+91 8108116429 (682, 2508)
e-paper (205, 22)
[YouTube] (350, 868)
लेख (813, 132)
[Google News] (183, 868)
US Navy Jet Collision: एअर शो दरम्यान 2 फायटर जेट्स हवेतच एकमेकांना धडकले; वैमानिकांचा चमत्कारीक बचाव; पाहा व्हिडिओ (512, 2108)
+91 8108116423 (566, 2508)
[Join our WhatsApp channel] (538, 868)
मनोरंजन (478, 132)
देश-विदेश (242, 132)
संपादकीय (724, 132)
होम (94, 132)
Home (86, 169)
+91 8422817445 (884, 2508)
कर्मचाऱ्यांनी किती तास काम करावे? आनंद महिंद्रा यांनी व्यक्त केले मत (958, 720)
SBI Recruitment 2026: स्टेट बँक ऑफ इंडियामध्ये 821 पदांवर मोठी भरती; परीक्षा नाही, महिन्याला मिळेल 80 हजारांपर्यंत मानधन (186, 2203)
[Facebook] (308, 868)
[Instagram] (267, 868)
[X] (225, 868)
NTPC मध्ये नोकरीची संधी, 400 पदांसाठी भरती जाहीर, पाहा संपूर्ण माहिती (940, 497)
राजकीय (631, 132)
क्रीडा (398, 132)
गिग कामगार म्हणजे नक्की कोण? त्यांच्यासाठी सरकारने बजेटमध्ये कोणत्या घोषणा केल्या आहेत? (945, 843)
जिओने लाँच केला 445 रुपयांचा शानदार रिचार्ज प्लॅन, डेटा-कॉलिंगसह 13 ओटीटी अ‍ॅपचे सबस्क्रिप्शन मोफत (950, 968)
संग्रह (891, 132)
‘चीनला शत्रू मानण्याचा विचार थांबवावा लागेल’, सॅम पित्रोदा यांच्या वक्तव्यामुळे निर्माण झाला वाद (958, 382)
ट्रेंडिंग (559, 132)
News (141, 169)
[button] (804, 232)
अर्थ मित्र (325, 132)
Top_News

□ □ □

● **The task**: Copy out the lines between the line holding "[YouTube] (350, 868)" and the line holding "मनोरंजन (478, 132)", inclusive, exactly as they appear.

● **Solution below**:
[YouTube] (350, 868)
लेख (813, 132)
[Google News] (183, 868)
US Navy Jet Collision: एअर शो दरम्यान 2 फायटर जेट्स हवेतच एकमेकांना धडकले; वैमानिकांचा चमत्कारीक बचाव; पाहा व्हिडिओ (512, 2108)
+91 8108116423 (566, 2508)
[Join our WhatsApp channel] (538, 868)
मनोरंजन (478, 132)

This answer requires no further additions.